### Saved entries
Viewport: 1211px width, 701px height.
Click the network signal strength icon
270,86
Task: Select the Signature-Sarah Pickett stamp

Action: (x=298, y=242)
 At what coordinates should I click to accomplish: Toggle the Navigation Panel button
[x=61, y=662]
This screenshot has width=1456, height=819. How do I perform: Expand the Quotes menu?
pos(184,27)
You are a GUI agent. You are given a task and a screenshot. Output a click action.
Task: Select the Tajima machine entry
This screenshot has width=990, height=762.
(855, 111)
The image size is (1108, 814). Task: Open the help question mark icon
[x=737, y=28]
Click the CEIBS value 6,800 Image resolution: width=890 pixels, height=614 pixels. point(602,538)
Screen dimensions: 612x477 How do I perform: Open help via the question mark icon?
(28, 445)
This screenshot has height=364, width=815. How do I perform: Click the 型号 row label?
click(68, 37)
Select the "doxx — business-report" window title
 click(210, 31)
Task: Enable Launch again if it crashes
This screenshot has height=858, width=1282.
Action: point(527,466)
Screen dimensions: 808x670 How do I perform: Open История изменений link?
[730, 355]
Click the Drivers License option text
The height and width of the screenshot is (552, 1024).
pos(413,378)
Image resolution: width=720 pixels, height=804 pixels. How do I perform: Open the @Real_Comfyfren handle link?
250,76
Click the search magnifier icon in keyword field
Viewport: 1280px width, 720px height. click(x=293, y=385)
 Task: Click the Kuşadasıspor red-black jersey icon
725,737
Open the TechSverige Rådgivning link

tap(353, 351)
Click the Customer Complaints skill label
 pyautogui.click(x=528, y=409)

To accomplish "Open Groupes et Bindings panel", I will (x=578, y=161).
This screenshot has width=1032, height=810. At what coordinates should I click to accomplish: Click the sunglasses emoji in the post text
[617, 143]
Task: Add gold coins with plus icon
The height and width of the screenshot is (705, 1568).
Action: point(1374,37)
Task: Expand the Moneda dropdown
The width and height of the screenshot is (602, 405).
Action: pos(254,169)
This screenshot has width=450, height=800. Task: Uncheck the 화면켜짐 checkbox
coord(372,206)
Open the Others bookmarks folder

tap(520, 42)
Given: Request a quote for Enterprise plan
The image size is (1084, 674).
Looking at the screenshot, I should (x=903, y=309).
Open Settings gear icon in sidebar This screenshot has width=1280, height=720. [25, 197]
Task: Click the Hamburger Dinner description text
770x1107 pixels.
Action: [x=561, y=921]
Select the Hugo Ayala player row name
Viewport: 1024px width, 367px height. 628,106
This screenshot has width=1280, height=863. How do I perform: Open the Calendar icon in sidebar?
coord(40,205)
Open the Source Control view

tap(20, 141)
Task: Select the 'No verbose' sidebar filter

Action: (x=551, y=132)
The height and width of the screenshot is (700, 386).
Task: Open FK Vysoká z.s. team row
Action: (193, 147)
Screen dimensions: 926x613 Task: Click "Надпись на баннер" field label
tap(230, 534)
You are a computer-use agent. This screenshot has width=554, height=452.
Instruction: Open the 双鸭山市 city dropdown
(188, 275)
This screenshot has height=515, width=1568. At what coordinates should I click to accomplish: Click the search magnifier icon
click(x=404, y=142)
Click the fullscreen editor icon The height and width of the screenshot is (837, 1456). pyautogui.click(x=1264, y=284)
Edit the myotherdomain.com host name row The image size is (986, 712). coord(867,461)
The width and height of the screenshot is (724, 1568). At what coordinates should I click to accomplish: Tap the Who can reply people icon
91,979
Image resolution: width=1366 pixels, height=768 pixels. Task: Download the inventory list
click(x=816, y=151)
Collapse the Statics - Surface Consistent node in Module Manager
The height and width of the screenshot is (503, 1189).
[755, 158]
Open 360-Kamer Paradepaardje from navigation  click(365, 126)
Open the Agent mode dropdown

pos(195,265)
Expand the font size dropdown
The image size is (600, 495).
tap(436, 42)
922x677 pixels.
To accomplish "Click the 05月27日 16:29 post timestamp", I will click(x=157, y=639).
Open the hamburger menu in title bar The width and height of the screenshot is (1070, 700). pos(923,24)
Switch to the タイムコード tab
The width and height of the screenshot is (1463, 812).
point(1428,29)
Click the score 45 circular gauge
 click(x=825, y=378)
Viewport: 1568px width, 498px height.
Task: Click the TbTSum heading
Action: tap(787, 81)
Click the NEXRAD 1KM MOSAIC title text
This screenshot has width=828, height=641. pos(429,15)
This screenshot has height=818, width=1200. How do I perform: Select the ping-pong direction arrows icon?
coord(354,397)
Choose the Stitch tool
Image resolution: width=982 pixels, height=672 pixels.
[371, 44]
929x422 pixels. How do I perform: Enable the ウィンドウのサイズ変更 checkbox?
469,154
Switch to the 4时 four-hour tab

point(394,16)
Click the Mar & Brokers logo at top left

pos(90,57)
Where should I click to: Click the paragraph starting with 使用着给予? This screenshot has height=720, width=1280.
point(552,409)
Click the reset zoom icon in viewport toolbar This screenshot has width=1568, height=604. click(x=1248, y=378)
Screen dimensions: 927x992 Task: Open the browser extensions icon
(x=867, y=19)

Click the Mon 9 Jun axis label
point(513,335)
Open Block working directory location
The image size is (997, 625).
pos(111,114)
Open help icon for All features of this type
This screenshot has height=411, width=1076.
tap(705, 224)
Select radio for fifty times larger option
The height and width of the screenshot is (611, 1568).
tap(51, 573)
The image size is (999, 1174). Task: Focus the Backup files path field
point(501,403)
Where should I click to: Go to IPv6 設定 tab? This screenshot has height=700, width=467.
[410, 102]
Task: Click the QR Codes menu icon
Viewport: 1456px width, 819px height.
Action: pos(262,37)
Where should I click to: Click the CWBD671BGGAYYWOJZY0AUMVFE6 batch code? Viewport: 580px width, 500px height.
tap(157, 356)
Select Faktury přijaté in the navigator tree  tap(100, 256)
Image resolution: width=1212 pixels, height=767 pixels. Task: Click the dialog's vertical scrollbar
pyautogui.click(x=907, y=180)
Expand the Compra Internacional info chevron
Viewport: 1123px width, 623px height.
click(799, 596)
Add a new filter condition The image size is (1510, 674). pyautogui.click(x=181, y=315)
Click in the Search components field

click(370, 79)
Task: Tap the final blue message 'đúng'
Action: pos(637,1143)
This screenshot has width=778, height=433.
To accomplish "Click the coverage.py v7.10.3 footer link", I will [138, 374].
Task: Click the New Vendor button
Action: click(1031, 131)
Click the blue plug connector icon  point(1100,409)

### Work required
Now write the data shown above out again, word for word.

### Answer box
Viewport: 1211px width, 701px height.
Click the network signal strength icon
270,86
Task: Select the Signature-Sarah Pickett stamp

Action: (x=298, y=242)
 At what coordinates should I click to accomplish: Toggle the Navigation Panel button
[x=61, y=662]
This screenshot has width=1456, height=819. How do I perform: Expand the Quotes menu?
pos(184,27)
You are a GUI agent. You are given a task and a screenshot. Output a click action.
Task: Select the Tajima machine entry
This screenshot has width=990, height=762.
(855, 111)
The image size is (1108, 814). Task: Open the help question mark icon
[x=737, y=28]
Click the CEIBS value 6,800 Image resolution: width=890 pixels, height=614 pixels. point(602,538)
Screen dimensions: 612x477 How do I perform: Open help via the question mark icon?
(28, 445)
This screenshot has height=364, width=815. How do I perform: Click the 型号 row label?
click(68, 37)
Select the "doxx — business-report" window title
 click(210, 31)
Task: Enable Launch again if it crashes
This screenshot has height=858, width=1282.
Action: point(527,466)
Screen dimensions: 808x670 How do I perform: Open История изменений link?
[730, 355]
Click the Drivers License option text
The height and width of the screenshot is (552, 1024).
pos(413,378)
Image resolution: width=720 pixels, height=804 pixels. How do I perform: Open the @Real_Comfyfren handle link?
250,76
Click the search magnifier icon in keyword field
Viewport: 1280px width, 720px height. click(x=293, y=385)
 Task: Click the Kuşadasıspor red-black jersey icon
725,737
Open the TechSverige Rådgivning link

tap(353, 351)
Click the Customer Complaints skill label
 pyautogui.click(x=528, y=409)

To accomplish "Open Groupes et Bindings panel", I will (x=578, y=161).
This screenshot has width=1032, height=810. At what coordinates should I click to accomplish: Click the sunglasses emoji in the post text
[617, 143]
Task: Add gold coins with plus icon
The height and width of the screenshot is (705, 1568).
Action: point(1374,37)
Task: Expand the Moneda dropdown
The width and height of the screenshot is (602, 405).
Action: pos(254,169)
This screenshot has width=450, height=800. Task: Uncheck the 화면켜짐 checkbox
coord(372,206)
Open the Others bookmarks folder

tap(520, 42)
Given: Request a quote for Enterprise plan
The image size is (1084, 674).
Looking at the screenshot, I should (x=903, y=309).
Open Settings gear icon in sidebar This screenshot has width=1280, height=720. [25, 197]
Task: Click the Hamburger Dinner description text
770x1107 pixels.
Action: [x=561, y=921]
Select the Hugo Ayala player row name
Viewport: 1024px width, 367px height. 628,106
This screenshot has width=1280, height=863. How do I perform: Open the Calendar icon in sidebar?
coord(40,205)
Open the Source Control view

tap(20, 141)
Task: Select the 'No verbose' sidebar filter

Action: (x=551, y=132)
The height and width of the screenshot is (700, 386).
Task: Open FK Vysoká z.s. team row
Action: (193, 147)
Screen dimensions: 926x613 Task: Click "Надпись на баннер" field label
tap(230, 534)
You are a computer-use agent. This screenshot has width=554, height=452.
Instruction: Open the 双鸭山市 city dropdown
(188, 275)
This screenshot has height=515, width=1568. At what coordinates should I click to accomplish: Click the search magnifier icon
click(x=404, y=142)
Click the fullscreen editor icon The height and width of the screenshot is (837, 1456). pyautogui.click(x=1264, y=284)
Edit the myotherdomain.com host name row The image size is (986, 712). coord(867,461)
The width and height of the screenshot is (724, 1568). At what coordinates should I click to accomplish: Tap the Who can reply people icon
91,979
Image resolution: width=1366 pixels, height=768 pixels. Task: Download the inventory list
click(x=816, y=151)
Collapse the Statics - Surface Consistent node in Module Manager
The height and width of the screenshot is (503, 1189).
[755, 158]
Open 360-Kamer Paradepaardje from navigation  click(365, 126)
Open the Agent mode dropdown

pos(195,265)
Expand the font size dropdown
The image size is (600, 495).
tap(436, 42)
922x677 pixels.
To accomplish "Click the 05月27日 16:29 post timestamp", I will click(x=157, y=639).
Open the hamburger menu in title bar The width and height of the screenshot is (1070, 700). pos(923,24)
Switch to the タイムコード tab
The width and height of the screenshot is (1463, 812).
point(1428,29)
Click the score 45 circular gauge
 click(x=825, y=378)
Viewport: 1568px width, 498px height.
Task: Click the TbTSum heading
Action: tap(787, 81)
Click the NEXRAD 1KM MOSAIC title text
This screenshot has width=828, height=641. pos(429,15)
This screenshot has height=818, width=1200. How do I perform: Select the ping-pong direction arrows icon?
coord(354,397)
Choose the Stitch tool
Image resolution: width=982 pixels, height=672 pixels.
[371, 44]
929x422 pixels. How do I perform: Enable the ウィンドウのサイズ変更 checkbox?
469,154
Switch to the 4时 four-hour tab

point(394,16)
Click the Mar & Brokers logo at top left

pos(90,57)
Where should I click to: Click the paragraph starting with 使用着给予? This screenshot has height=720, width=1280.
point(552,409)
Click the reset zoom icon in viewport toolbar This screenshot has width=1568, height=604. click(x=1248, y=378)
Screen dimensions: 927x992 Task: Open the browser extensions icon
(x=867, y=19)

Click the Mon 9 Jun axis label
point(513,335)
Open Block working directory location
The image size is (997, 625).
pos(111,114)
Open help icon for All features of this type
This screenshot has height=411, width=1076.
tap(705, 224)
Select radio for fifty times larger option
The height and width of the screenshot is (611, 1568).
tap(51, 573)
The image size is (999, 1174). Task: Focus the Backup files path field
point(501,403)
Where should I click to: Go to IPv6 設定 tab? This screenshot has height=700, width=467.
[410, 102]
Task: Click the QR Codes menu icon
Viewport: 1456px width, 819px height.
Action: pos(262,37)
Where should I click to: Click the CWBD671BGGAYYWOJZY0AUMVFE6 batch code? Viewport: 580px width, 500px height.
tap(157, 356)
Select Faktury přijaté in the navigator tree  tap(100, 256)
Image resolution: width=1212 pixels, height=767 pixels. Task: Click the dialog's vertical scrollbar
pyautogui.click(x=907, y=180)
Expand the Compra Internacional info chevron
Viewport: 1123px width, 623px height.
click(799, 596)
Add a new filter condition The image size is (1510, 674). pyautogui.click(x=181, y=315)
Click in the Search components field

click(370, 79)
Task: Tap the final blue message 'đúng'
Action: pos(637,1143)
This screenshot has width=778, height=433.
To accomplish "Click the coverage.py v7.10.3 footer link", I will [138, 374].
Task: Click the New Vendor button
Action: click(1031, 131)
Click the blue plug connector icon  point(1100,409)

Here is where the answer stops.